● PROBLEM A:
Please rewrite the paragraph of the commentary on the Lyrix sunglasses brand that begins "If MAS has so far failed to stem the tide" as a short bulleted list, keeping its main facts.
● PROBLEM B:
According to the commentary on the Lyrix sunglasses brand, how large was the drop in MAS' market share, and over what period did it happen?
● PROBLEM C:
Pick up the commentary on the Lyrix sunglasses brand after its final sentence and carry it forward.

● EXCERPTED PASSAGE:
------------------------------------------------------------

Richa Puranesh, Manager (Marketing
Services), DCM Benetton India |
A
5 per cent drop in MAS' marketshare over a period of barely a year
means that the growth of Lyrix as a brand has failed to keep pace
with that of the sunglasses market as a whole. It is also a clear
signal of the serious shift in the dynamics of the product segment.
While the consumers remain loyal to high-end brands longer than
they do in the other segments, realignment is inevitable beyond
a point. The argument by MAS' marketing head that Lyrix as a brand
is at a critical crossroads is absolutely correct.
The sunglasses market that Lyrix dominated
for so long has metamorphosed over the years from a simplistic,
notionally homogeneous one into a sophisticated web of segmentation
with all its attendant specificities: age groups, lifestyles, affiliation
choices, trend consciousness, plus a complex lot of swish-shopping
environments and brand alternatives. To survive in this environment,
Lyrix should evolve.
If MAS has so far failed to stem the tide,
it is because its attempts to stay in tune with consumers' changing
preferences have been half-hearted. While MAS' television campaign
portrayed Lyrix as a sunglasses brand for cool, confident yuppies,
its sales thrust focused on B and C class towns. The pricing, in
turn, was determined by this sales strategy. Further, the models
emphasised were classic Lyrix oldies.
Lifestyle brands are often born of rational
brand promises that then draw upon glamour power to grow their appeal.
Even after these brands evolve, they depend on their original rational
assurances of value to lend substance to their fashion gloss. The
two are co-dependent and never contradictory, even though MAS' marketing
chief seems to think that there is a choice to be made between them.
Instead of calling in question Lyrix's carefully
nurtured synergy and linkage between hipness and solid science,
a reinterpretation of what glamour and science mean is needed. MAS'
Managing Director Tandon, on the other hand, needs to realise that
tackling fakes is no marketing strategy, but just a bottom-line
protection task.

------------------------------------------------------------

● INFORMATION SUPPLIED:
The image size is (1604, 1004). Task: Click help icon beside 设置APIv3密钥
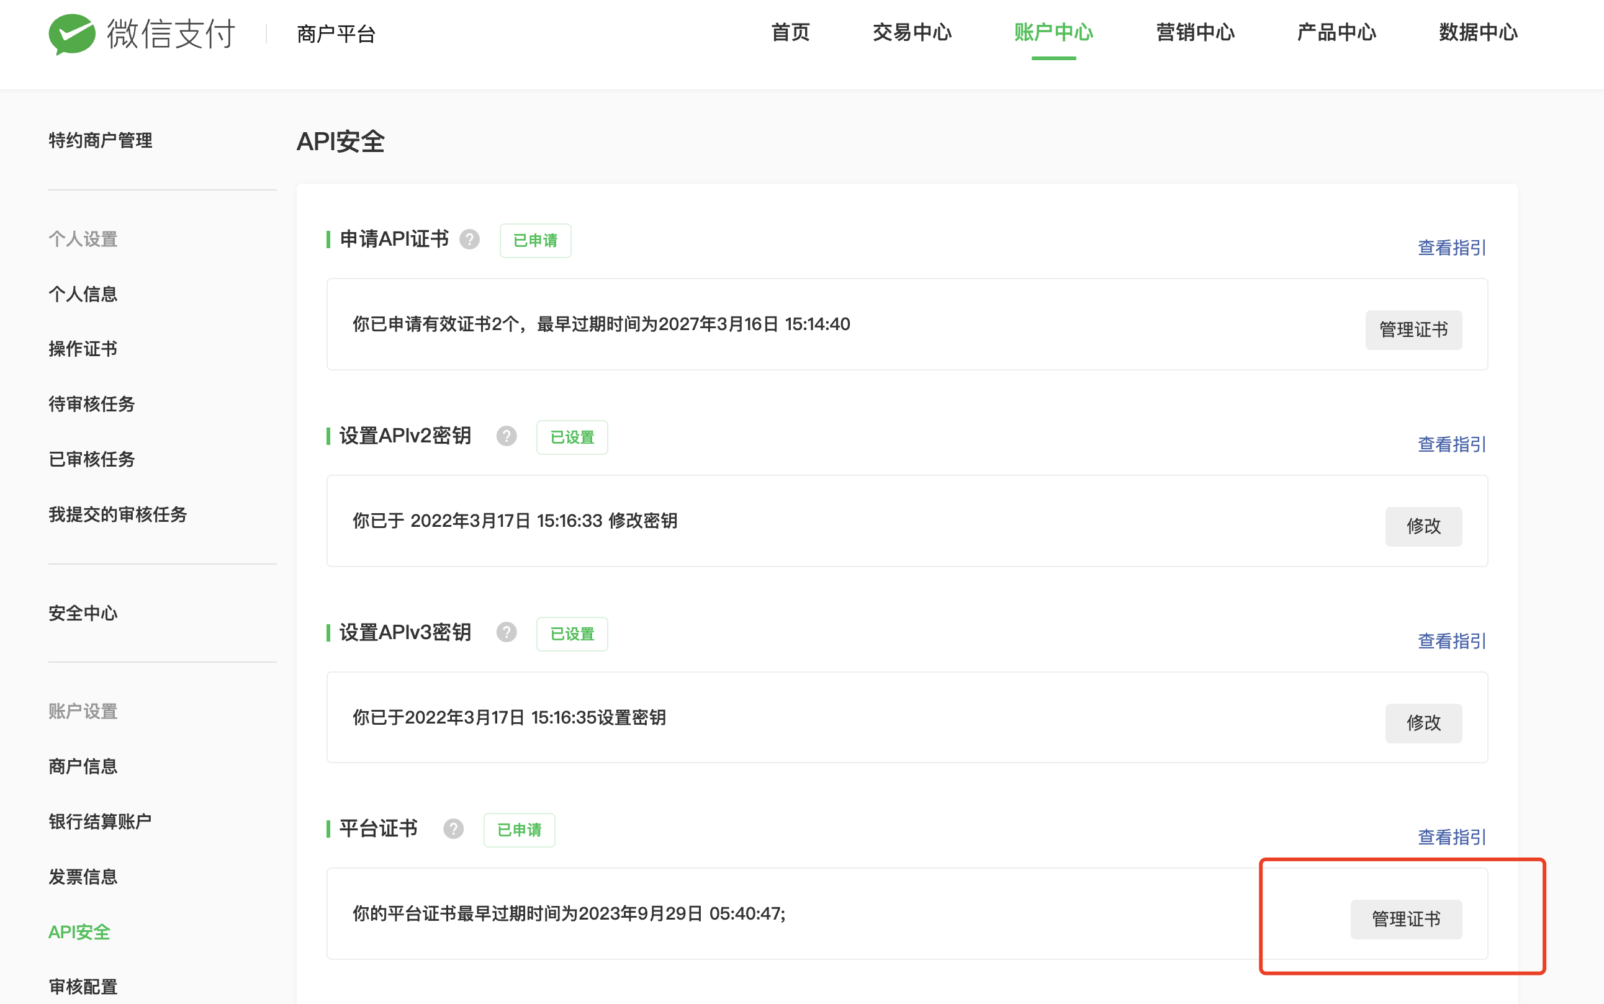(x=506, y=632)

------------------------------------------------------------

● EXERCISE RESULT A:
- MAS has failed to stem the tide because its efforts to match consumers' changing preferences have been half-hearted.
- Its television campaign showed Lyrix as a sunglasses brand for cool, confident yuppies.
- Its sales thrust, however, focused on B and C class towns.
- Pricing was set by this sales strategy.
- The models it emphasized were classic Lyrix oldies.

● EXERCISE RESULT B:
It fell 5 percent over barely a year.

● EXERCISE RESULT C:
To send Lyrix's positioning skittering from
addressing mature 35-plus loyalists to college teenies seems too
much of a knee-jerk reaction on the part of the company. Such a
course of action would also create the risk of alienating the core
franchise and rejection on part of disbelieving teenagers. It would
be cannier to isolate the core attitudes that the market seems to
be tuning to, which would integrate with and evolve the brand.
The insights obtained thus could also help
the company's brand make it big with the image-conscious 25-plus
consumers. The decision on whether to re-orient the brand completely
towards this segment or to hive off a brand extension would require
a fair degree of research and analysis on the segment's dynamics
and the implications for brand Lyrix's architecture.
Either course of action would give Lyrix a
hipper, younger spin, while allowing it to keep its 'establishment'
credentials intact. Rigorous interpretation and decoding of emerging
lifestyle affiliations are critical to survival of brands in this
category. As is re-energising of the brand with a view to creating
new loyalists with different socio-economic profiles.